Теперь все зависело от исполнения. Ватутин мог положиться на пристрастие к маскировке, характерное для Жукова. Тот следил за всеми деталями невероятно сложной операции. План был не только дерзким по замыслу, но и на его реализацию отводились крайне сжатые сроки. Штурм Киева был назначен на 2 ноября, а отвод войск с Букринского плацдарма начался только 24 октября вечером. То есть всего девять дней отводилось на то, чтобы незаметно убрать с Букринского плацдарма 3-ю танковую армию Рыбалко и 6 стрелковых дивизий, подвезти 50 000 тонн боеприпасов и горючего, а также 2000 орудий и минометов. И все это под немецким огнем, через две широких реки: Днепр и Десну. На Букринский плацдарм дополнительно направили 5000 тонн боеприпасов, изготовили 500 деревянных макетов танков и пушек, чтобы ввести противника в заблуждение, и подготовили отвлекающую атаку, которая должна была убедить Манштейна в том, что русские все еще пытаются наступать с этого плацдарма. Переброска войск и техники по ночам, ложный радиообмен и макеты частично обманули немцев. Те выявили передвижения советских войск вне Букринского плацдарма, но не смогли определить их направление. С 25 по 27 октября, по ночам или под прикрытием густой дымовой завесы, 3-я танковая армия была выведена с Букрина. С погашенными огнями, под проливным дождем, она 29-го вошла в леса на берегу Десны, ночью преодолела эту широкую реку, была переброшена по спешно наведенным понтонам на Любежский плацдарм и затаилась.

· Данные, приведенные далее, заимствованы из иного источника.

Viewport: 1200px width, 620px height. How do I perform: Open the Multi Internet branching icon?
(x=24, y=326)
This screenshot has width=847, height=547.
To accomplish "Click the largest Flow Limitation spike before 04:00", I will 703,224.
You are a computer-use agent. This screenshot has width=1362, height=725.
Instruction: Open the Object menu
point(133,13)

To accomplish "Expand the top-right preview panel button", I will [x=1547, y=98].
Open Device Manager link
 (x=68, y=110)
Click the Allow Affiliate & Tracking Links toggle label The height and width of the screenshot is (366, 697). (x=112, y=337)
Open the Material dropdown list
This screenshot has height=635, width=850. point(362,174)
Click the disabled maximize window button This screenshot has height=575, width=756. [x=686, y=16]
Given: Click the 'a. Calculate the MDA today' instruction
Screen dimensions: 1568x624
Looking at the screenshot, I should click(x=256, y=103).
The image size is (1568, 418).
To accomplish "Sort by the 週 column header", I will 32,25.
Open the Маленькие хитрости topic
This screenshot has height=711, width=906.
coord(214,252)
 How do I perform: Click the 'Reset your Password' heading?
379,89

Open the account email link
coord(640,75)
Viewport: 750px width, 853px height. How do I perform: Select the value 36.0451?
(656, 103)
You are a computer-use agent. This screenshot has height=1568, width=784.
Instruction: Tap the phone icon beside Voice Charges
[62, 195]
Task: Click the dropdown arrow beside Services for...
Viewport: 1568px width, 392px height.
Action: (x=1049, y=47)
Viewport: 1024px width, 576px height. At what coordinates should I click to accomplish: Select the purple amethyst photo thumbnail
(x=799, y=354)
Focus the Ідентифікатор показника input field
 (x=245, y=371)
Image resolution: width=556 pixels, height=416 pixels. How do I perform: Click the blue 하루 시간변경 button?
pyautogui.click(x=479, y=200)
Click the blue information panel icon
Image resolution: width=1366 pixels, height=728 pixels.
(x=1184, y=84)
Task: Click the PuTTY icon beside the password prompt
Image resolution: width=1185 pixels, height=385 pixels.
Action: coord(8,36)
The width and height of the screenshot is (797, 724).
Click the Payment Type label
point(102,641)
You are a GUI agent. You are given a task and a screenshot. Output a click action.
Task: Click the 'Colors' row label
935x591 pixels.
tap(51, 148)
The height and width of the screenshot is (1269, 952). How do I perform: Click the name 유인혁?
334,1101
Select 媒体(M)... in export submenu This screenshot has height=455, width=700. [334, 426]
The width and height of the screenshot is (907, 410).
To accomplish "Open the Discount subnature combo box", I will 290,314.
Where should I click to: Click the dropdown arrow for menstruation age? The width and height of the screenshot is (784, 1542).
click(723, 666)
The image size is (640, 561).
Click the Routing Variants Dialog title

Жуков был там. Ночью он стоял возле понтонного моста, по которому ехали танки и грузовики. Солдаты узнавали его коренастую фигуру в блестящем от дождя кожаном пальто и в надвинутой фуражке, его вскинутый подбородок, его взгляд, обычно суровый. Приказ соблюдать тишину не позволял крикнуть «Слава Жукову!», но его популярность в войсках, где он бывал часто, уже тогда была огромной. Как и простые солдаты, он возил с собой фотографию дочерей, на которую часто смотрел. Его письма похожи на письма многих тысяч фронтовиков, которыми он командовал; в них бытовые мелочи смешивались с военными новостями. Вот два его письма жене, написанные в октябре 1943 года. От 5 октября: «Здравствуй, Шурик. Шлю тебе привет и крепко тебя целую. Обними и крепко поцелуй Эрочку и Эллочку… Посылаю семечек. Делать вам все равно нечего, хоть будете их грызть. Посылаю обратно теплую кофточку, она очень кусачая, и ее носить совершенно невозможно. Дела у нас по-прежнему неплохие. Сидим на Днепре. Немцы хотят во что бы то ни стало удержаться на Днепре. Но, видимо, это им не удастся. Я по-прежнему езжу по армиям, в вагоне не могу – характер, видимо, такой, больше тянет в поле, к войскам, там я как рыба в воде. Здоровье неплохое. Плохо слышу. Надо бы опять полечить ухо, да вот пока не могу организовать. Иногда немного побаливает голова и нога». 23 октября: «Здравствуй, мой милый Шурик! Шлю тебе свой привет и крепко целую. Шлю привет Эрочке и Эллочке, поцелуй их за меня. Письмо твое я получил, за которое шлю тебе дополнительно пару горячих поцелуев. Получил посылку с бельем. До упаду я смеялся на ночную рубаху. В этой рубахе я похож на Матрену или Акулину. Дела у нас на фронте сейчас идут хорошо. Правда, на некоторых участках происходит заминка, но это, пожалуй, неизбежно после такого продвижения. Хотелось скорее покончить с Киевом и тогда бы приехать в Москву, но вот пока досадная задержка. Здоровье по-прежнему то хорошее, то хуже. Сейчас что-то опять ноет нога. […] Слышимость уха по-прежнему – шумы пока еще не прошли, – видимо, к старости все лезет наружу. Если дела пойдут, думаю, дней через 8 быть в Москве, если разрешит Хозяин»[623]
.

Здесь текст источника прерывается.